Für ihre Kinder aber ist Mauras äußerlicher Wandel eine Offenbarung. Tochter Sarah (Amy Landecker) hakt schließlich nach, ebenso irritiert wie später ihre Schwester Ali: „Are you saying you’re going to start dressing up like a lady all of the time?“ Maura kann nur antworten: „All my life, my whole life, I’ve been dressing up like a man. This is me.“ Die Kostümierung ist keine, obwohl sie zunächst ungewöhnlich genug ist, dass sie wie eine scheint. Jene Identität, die von der äußeren Hülle ausgeht, meint einen Fehlschluss, der in „Transparent“ anfangs obligatorisch inszeniert wird, bis er tief genug im Zuschauer verankert ist, dass dieser nicht Maura als merkwürdig oder gar fremd empfindet, sondern ihr Umfeld, welches seine bisherige Liebe nur schwer auf die Gegenwart übertragen kann. Ihr Outing ändert Maura, indem sie einmal weniger kämpfen muss. Die Haut, in der sie sich bislang gefangen sah, ist nun gänzlich die ihre. Und es ist des grandiosen Schauspiels von Jeffrey Tambor als Maura zu verdanken, dass nichts von all dem stereotyp, gewagt, überladen oder sensationell wirkt. Vielmehr schlendert Tambor durch die Räume wie eine Frau, die endlich nachholen kann, was ihr in ihrer Jugend als Mann verwehrt blieb: die Haar zu zwirbeln und Beine übereinander zu schlagen – ganz sie zu sein.

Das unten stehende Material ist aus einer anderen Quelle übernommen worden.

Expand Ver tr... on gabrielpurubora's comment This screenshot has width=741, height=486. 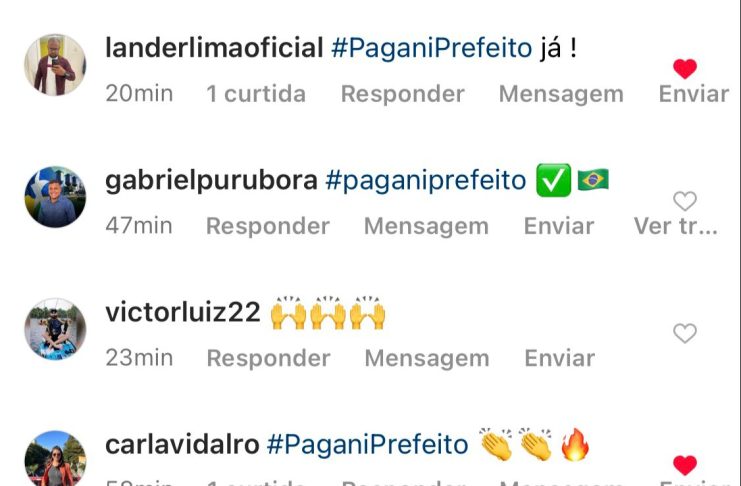(x=676, y=226)
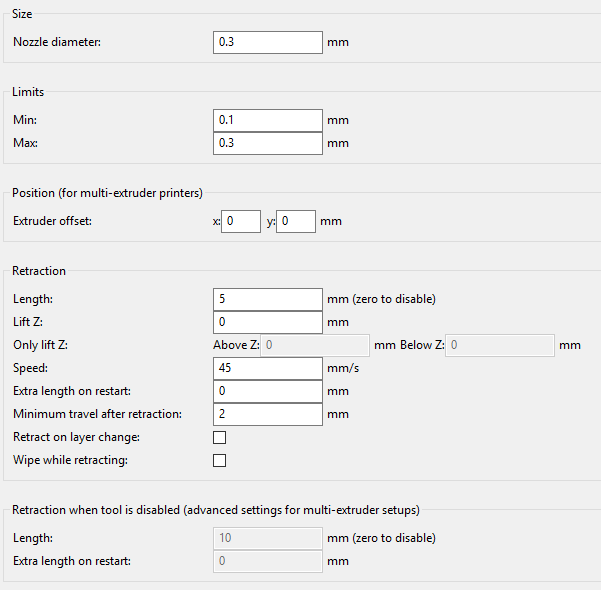Toggle Wipe while retracting checkbox
This screenshot has width=601, height=590.
(x=220, y=460)
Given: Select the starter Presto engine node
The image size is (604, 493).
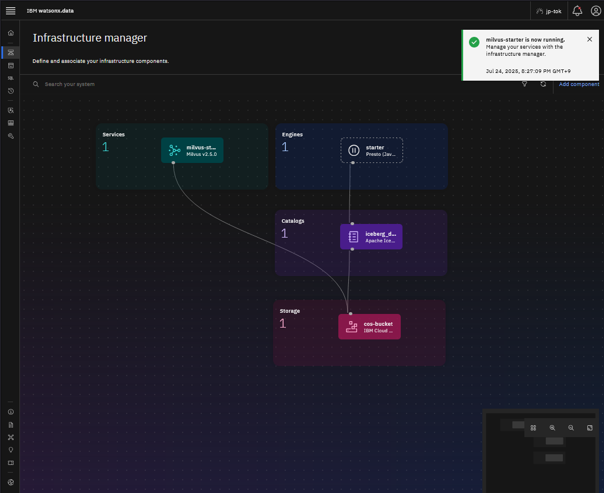Looking at the screenshot, I should coord(371,150).
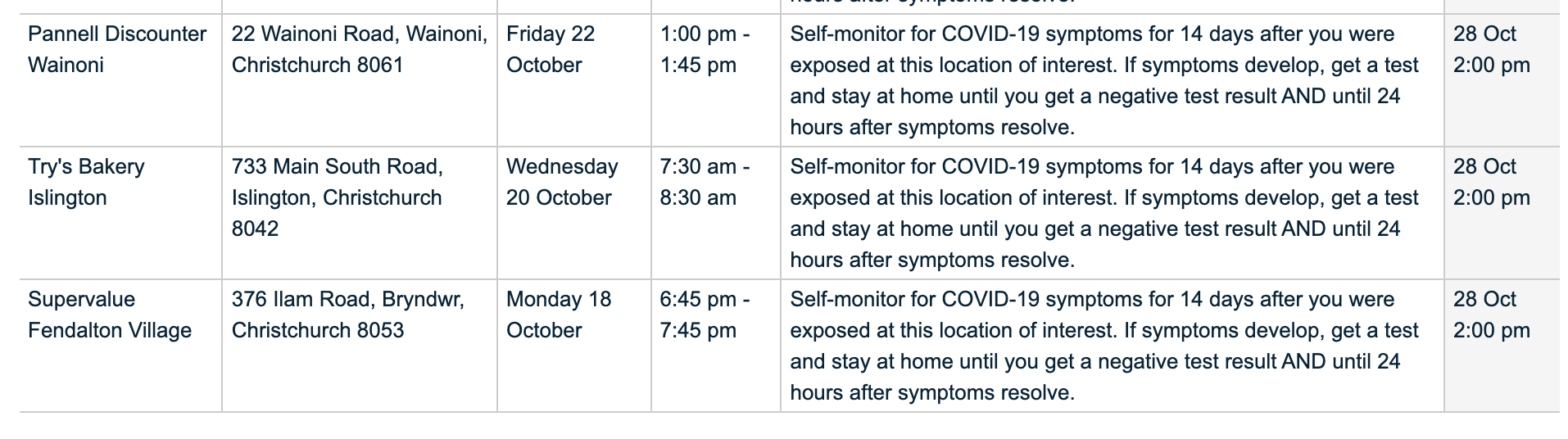
Task: Click the Supervalue Fendalton Village location name
Action: [110, 315]
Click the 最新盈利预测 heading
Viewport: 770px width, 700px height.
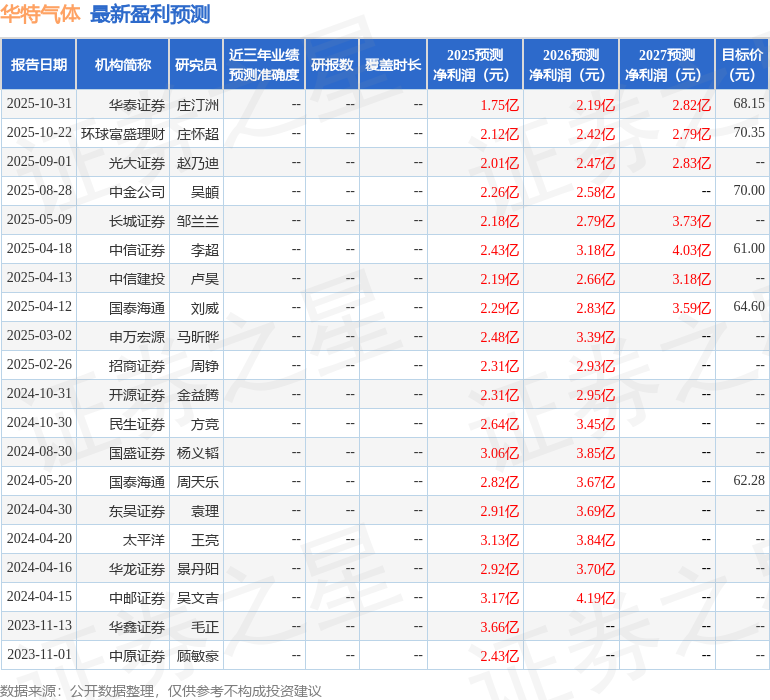pos(150,14)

Die Toleranz Jill Soloways ihrer Hauptprotagonistin gegenüber endet jedoch nicht bei ihr. Alle Figuren – ob verwandt, geschieden, befreundet – hadern mit ihrer Identität, da auch sie Gefangene ihres Verständnisses von Sexualität und normierten Geschlechterrollen sind. Mauras einziger Sohn Josh (Jay Duplass) vögelt sich so mit einer verheerenden Sehnsucht nach Liebe durch die Frauenwelt und sucht nach Erfüllung – sei es auch nur der kurzzeitigen Sättigung wegen, einen weiteren Moment nicht allein zu sein. Ali dagegen probiert erst die Droge Sport, bis sie wieder bei der Droge selbst landet, während Sarah von ihrem heterosexuellen Selbstbild (Mann, Haus, Auto, Kinder) in die Beziehung zu einer Frau irrt, die sie mit ihren Gefühlen heillos überfordert. Die Konflikte sind immanent, aber selten radikal; die Lösungen symptomatisch, aber selten entlastend. Es ist so viel Komödie im Drama, wie die Erzählung tragen kann, ohne einer eindimensionalen Entwicklung zu folgen.

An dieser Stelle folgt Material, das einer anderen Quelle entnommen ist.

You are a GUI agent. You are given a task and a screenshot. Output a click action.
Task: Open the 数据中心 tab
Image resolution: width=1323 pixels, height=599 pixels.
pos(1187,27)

Es geht hier nicht nur darum, einen Körper zu erschaffen, der einen abbildet, sondern um die Kraft, mit diesem zu leben – glücklich, selbstbestimmt, frei. Einmal sagt Connie, eine kurzweilige Freundin Mauras, Jahre bevor diese sich jedem so zeigen will, wie sie wirklich ist: „We’re just a bunch of bodies. We’re just bodies, and some of us have a penis.“ Keine dieser Figuren macht aus, was sie äußerlich ist, dass sie Mann, dass sie Frau ist, dass sie jung, dass sie alt ist. Doch was sie innerlich sein wollen, wissen die meisten nicht. Also zählt zuerst, was sie sehen. Penis? Vagina? Eigentlich egal. Am Ende der ersten Staffel von „Transparent“ ist jeder, wer er ist und nimmt seine Lasten, wie sie sind. Viel näher an die Komödie des Lebens werden sie und wir ohnehin nicht kommen. Denn was Alan Balls „Six Feet Under“ einst war, ist „Transparent“ heute: eine Geschichte über Menschen, die sich nicht leicht geben und es sich manchmal sehr schwer machen, indem sie sind, wie sie sind. Wer sich jemals am falschen Fleck fühlte, wird nach Jill Soloways Serie bemerken, dass dieser Fleck so falsch nicht sein konnte – denn man war ja selbst dort.